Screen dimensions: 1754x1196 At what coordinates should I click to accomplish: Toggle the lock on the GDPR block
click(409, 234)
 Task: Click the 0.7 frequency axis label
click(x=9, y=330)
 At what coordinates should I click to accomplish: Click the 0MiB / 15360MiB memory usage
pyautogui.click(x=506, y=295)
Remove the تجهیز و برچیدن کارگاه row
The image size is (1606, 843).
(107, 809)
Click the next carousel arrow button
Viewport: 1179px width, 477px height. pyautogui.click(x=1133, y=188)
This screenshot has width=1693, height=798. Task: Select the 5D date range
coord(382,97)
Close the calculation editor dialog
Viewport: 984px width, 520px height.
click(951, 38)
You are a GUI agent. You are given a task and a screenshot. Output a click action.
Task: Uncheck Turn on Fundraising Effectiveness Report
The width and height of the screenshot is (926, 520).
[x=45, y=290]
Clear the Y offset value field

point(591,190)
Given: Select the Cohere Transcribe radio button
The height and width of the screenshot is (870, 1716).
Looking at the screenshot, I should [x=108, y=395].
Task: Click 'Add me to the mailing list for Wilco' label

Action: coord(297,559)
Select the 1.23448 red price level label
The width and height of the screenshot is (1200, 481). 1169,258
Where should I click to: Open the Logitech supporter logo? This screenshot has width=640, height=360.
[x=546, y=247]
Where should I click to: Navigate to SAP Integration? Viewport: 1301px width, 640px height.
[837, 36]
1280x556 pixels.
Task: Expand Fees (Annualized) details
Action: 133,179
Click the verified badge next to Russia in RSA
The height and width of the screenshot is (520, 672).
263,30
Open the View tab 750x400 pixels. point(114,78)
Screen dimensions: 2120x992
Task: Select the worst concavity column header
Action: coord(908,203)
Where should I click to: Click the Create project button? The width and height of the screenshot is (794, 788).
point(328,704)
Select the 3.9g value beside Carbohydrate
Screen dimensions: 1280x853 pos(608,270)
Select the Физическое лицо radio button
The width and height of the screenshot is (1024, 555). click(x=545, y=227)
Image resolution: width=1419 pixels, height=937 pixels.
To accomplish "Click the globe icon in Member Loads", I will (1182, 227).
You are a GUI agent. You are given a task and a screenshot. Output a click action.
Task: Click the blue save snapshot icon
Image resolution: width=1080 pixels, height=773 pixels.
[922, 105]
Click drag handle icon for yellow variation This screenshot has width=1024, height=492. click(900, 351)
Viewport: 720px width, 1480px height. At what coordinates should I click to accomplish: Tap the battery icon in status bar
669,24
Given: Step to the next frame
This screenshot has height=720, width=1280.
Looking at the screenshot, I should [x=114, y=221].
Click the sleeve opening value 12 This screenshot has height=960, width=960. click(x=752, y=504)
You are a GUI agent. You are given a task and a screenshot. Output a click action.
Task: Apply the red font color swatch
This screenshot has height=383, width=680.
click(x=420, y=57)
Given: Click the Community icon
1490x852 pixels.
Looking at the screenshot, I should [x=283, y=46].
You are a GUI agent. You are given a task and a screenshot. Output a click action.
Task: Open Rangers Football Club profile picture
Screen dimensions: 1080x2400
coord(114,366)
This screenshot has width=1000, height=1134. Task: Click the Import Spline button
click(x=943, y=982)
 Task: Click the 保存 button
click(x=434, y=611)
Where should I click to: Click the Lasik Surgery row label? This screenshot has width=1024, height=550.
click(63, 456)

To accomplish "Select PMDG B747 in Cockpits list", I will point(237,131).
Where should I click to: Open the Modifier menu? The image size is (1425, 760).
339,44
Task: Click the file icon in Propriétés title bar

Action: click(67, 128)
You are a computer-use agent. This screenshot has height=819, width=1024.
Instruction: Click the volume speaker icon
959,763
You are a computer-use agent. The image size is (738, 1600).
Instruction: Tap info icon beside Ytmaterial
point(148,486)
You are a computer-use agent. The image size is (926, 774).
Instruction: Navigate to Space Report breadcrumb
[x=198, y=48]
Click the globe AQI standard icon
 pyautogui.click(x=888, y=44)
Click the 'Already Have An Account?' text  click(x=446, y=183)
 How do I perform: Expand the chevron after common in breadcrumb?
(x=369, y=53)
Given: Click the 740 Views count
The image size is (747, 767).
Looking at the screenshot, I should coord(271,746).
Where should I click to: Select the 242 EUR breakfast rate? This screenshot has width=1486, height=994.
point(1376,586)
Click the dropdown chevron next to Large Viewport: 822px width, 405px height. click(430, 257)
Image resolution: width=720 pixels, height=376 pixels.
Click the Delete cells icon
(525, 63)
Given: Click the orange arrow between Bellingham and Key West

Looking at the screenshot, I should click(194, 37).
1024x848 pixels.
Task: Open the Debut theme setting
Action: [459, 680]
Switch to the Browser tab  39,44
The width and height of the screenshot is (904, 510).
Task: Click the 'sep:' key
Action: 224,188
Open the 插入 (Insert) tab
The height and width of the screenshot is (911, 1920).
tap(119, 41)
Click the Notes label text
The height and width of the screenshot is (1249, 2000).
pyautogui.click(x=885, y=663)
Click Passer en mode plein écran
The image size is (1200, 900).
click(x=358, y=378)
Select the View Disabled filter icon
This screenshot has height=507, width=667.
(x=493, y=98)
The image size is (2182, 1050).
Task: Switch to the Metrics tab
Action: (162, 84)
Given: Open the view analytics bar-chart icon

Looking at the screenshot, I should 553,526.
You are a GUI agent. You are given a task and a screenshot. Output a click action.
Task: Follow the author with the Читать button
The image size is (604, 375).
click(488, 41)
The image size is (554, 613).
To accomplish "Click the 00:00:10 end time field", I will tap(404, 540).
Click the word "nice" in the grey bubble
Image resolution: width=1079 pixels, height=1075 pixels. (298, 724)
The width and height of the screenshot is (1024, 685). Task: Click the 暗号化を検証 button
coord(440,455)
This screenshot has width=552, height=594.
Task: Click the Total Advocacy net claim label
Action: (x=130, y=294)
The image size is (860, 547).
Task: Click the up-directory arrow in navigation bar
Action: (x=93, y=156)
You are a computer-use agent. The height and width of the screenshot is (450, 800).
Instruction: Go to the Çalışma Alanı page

^^^^^^^^

Report every line containing the word "computer" from the listing above.

Result —
You are a computer-use agent. This screenshot has height=819, width=1024.
You are a computer-use agent. The image size is (738, 1600).
You are a computer-use agent. The image size is (926, 774).
You are a computer-use agent. The height and width of the screenshot is (450, 800).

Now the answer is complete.